- **Excerpted records**
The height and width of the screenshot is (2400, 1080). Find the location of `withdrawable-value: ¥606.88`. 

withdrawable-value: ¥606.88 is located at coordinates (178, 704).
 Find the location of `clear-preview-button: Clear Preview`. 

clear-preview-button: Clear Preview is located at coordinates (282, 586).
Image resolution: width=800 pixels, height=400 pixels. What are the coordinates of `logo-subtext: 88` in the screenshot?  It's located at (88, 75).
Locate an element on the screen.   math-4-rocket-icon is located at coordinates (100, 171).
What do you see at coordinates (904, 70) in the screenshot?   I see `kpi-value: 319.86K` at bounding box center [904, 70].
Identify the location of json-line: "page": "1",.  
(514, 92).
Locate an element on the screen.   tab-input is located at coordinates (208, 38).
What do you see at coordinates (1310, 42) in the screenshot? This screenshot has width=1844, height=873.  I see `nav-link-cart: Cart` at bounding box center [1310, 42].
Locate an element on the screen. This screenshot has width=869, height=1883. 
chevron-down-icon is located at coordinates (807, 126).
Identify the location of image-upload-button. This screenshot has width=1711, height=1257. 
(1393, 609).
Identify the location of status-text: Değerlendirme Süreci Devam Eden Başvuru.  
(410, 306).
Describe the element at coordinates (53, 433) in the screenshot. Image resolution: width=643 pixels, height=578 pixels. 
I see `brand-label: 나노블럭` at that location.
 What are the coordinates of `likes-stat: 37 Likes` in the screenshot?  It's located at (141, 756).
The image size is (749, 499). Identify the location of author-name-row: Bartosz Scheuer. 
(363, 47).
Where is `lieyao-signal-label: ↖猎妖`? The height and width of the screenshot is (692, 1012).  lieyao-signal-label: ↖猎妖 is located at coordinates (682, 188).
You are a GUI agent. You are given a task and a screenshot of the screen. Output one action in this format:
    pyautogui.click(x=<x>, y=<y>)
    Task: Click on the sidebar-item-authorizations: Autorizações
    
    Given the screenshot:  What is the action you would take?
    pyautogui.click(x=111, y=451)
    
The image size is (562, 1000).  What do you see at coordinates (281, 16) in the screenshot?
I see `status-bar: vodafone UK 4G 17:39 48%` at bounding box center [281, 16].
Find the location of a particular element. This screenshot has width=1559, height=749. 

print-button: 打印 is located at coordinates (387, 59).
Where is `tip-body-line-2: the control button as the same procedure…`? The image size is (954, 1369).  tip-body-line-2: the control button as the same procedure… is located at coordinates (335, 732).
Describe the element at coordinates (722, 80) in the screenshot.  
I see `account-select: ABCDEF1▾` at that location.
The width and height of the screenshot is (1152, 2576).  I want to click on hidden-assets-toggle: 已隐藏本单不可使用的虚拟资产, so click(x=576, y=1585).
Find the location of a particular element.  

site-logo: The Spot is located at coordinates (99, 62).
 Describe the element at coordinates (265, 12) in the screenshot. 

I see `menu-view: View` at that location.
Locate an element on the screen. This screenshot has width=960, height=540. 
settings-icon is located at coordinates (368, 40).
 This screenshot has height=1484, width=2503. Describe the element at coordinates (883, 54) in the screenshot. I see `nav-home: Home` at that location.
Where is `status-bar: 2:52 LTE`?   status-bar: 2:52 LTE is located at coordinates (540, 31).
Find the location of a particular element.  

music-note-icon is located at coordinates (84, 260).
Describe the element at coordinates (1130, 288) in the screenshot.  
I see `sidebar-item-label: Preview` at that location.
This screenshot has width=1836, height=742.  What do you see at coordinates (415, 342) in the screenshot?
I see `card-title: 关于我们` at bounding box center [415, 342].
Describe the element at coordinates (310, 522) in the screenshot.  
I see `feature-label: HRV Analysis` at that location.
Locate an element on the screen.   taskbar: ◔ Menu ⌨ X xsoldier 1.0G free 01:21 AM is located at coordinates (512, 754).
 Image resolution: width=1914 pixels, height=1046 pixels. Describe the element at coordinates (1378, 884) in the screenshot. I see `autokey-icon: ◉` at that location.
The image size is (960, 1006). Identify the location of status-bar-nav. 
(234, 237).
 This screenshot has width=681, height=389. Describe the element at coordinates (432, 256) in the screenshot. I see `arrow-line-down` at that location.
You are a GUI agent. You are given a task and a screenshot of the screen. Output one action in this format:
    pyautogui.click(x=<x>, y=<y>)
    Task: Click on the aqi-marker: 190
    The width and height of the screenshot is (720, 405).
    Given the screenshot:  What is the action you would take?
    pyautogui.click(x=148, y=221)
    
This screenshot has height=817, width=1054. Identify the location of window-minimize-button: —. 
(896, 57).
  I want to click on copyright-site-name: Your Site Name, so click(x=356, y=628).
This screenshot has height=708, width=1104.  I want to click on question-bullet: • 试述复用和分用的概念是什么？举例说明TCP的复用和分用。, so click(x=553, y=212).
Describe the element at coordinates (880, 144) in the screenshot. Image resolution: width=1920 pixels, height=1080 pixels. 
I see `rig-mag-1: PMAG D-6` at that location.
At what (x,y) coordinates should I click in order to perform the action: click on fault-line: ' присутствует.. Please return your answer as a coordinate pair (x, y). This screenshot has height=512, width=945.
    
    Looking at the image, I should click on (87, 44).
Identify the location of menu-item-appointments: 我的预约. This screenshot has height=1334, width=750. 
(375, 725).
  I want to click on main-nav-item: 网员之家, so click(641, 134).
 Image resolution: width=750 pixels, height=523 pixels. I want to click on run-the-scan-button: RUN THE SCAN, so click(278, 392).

- **What to produce**
Copy the listing above from the line containing "The image size is (749, 499)." through the line containing "site-logo: The Spot", reproducing each line verbatim.

- **Answer below**
The image size is (749, 499). Identify the location of author-name-row: Bartosz Scheuer. 
(363, 47).
Where is `lieyao-signal-label: ↖猎妖`? The height and width of the screenshot is (692, 1012).  lieyao-signal-label: ↖猎妖 is located at coordinates (682, 188).
You are a GUI agent. You are given a task and a screenshot of the screen. Output one action in this format:
    pyautogui.click(x=<x>, y=<y>)
    Task: Click on the sidebar-item-authorizations: Autorizações
    
    Given the screenshot:  What is the action you would take?
    pyautogui.click(x=111, y=451)
    
The image size is (562, 1000).  What do you see at coordinates (281, 16) in the screenshot?
I see `status-bar: vodafone UK 4G 17:39 48%` at bounding box center [281, 16].
Find the location of a particular element. This screenshot has width=1559, height=749. 

print-button: 打印 is located at coordinates (387, 59).
Where is `tip-body-line-2: the control button as the same procedure…`? The image size is (954, 1369).  tip-body-line-2: the control button as the same procedure… is located at coordinates (335, 732).
Describe the element at coordinates (722, 80) in the screenshot.  
I see `account-select: ABCDEF1▾` at that location.
The width and height of the screenshot is (1152, 2576).  I want to click on hidden-assets-toggle: 已隐藏本单不可使用的虚拟资产, so click(x=576, y=1585).
Find the location of a particular element.  

site-logo: The Spot is located at coordinates (99, 62).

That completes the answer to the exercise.